Marco Civil da Internet e inteligência artificial

O professor lembrou que o Marco Civil da Internet fez recentemente 10 anos e que ele influenciou a regulação na Itália e gerou um efeito cascata – já que a lei italiana serviu de inspiração para a francesa. A lei brasileira serviu de exemplo sobre como se fazem leis relacionadas à tecnologia, com debates intensos e com participação de diferentes segmentos da sociedade, mas também seu texto principiológico.

O problema é que ele não acompanhou as novas discussões como moderação de conteúdo, desinformação e temas ligados à concorrência. “É necessário se debruçar sobre o Marco Civil da Internet para atualizá-lo”, complementou Souza.

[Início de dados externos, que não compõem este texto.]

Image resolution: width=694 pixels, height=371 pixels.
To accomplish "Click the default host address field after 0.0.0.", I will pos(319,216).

O acadêmico se preocupa com a forma como o Brasil lida com suas regulações – como a do MCI, e da Lei Geral de Proteção de Dados – e teme que o mesmo aconteça com a inteligência artificial: cria-se uma legislação para depois paralisar e não mexer mais nela. Algo como “ok, missão cumprida”. Mas a aprovação de uma lei é apenas um passo, segundo Souza, e reforça a importância de se revisitar as regras, atualizando-as para os dias atuais.

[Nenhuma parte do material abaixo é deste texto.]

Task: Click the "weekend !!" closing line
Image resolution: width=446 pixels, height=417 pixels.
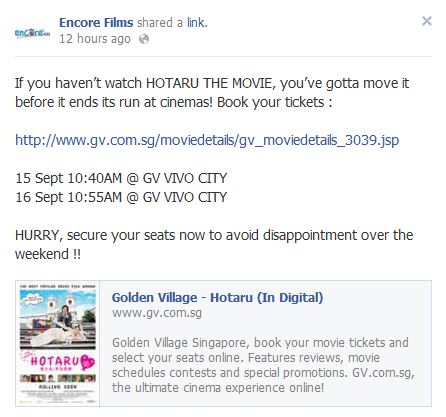Action: tap(48, 254)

“O Marco Civil da Internet foi uma lei principiológica; não se propôs em ser o início, o meio e o fim da regulação da Internet no Brasil”, afirmou. “Temas que se tornaram prevalecentes nesta última década não estão presentes no MCI. Seria preciso um novo olhar regulatório sobre esses tópicos, o que não aconteceu. E é isso que me preocupa muito quando a gente passa para a regulação de inteligência artificial”, complementou.

O professor lembra que a “culpa” pela não atualização das regulações no Brasil não é da lei em si, mas dos legisladores e das autoridades que deveriam olhar para esses novos temas que surgem.

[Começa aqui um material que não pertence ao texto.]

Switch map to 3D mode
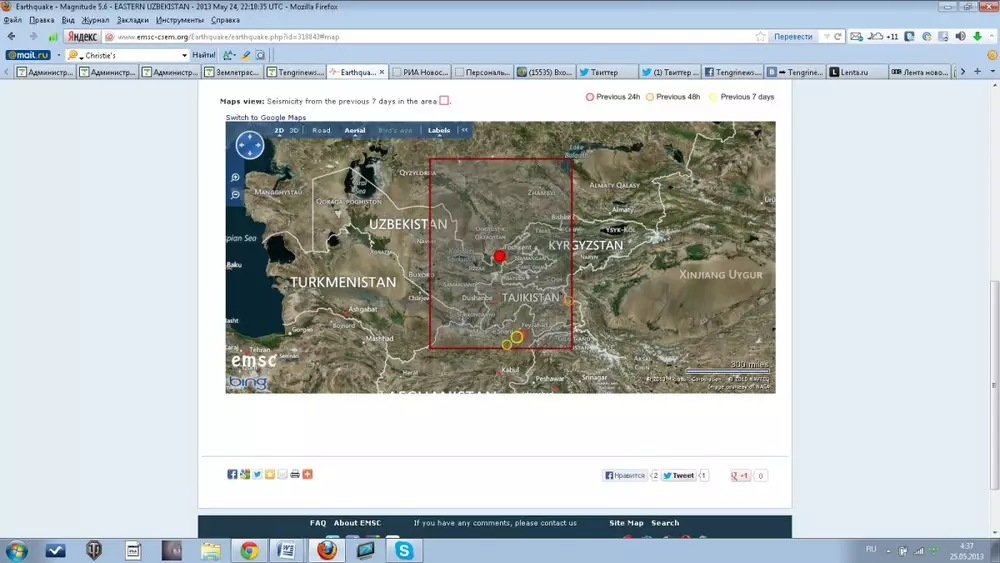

“Em tempos de polarização, parece haver de um lado o pessoal que defende o Marco Civil e de outro, a turma que defende uma nova regulação. E eu não vejo isso como uma polarização. Os dois são possíveis. É preciso que a gente tenha uma atualização do Marco Civil da Internet. E muito do que a gente vive hoje é decorrente da ausência dessa atualização. O que vai acabar acontecendo é que teremos decisões esparsas do Supremo Tribunal Federal sobre o caso ao invés de uma regulação que olhe de alguma maneira mais ampla e orgânica para esse debate. E temo que o mesmo aconteça com a inteligência artificial porque fico com a impressão de que o Congresso dirá: ‘passamos o marco civil, missão cumprida’, e tire o pé do acelerador”, disse.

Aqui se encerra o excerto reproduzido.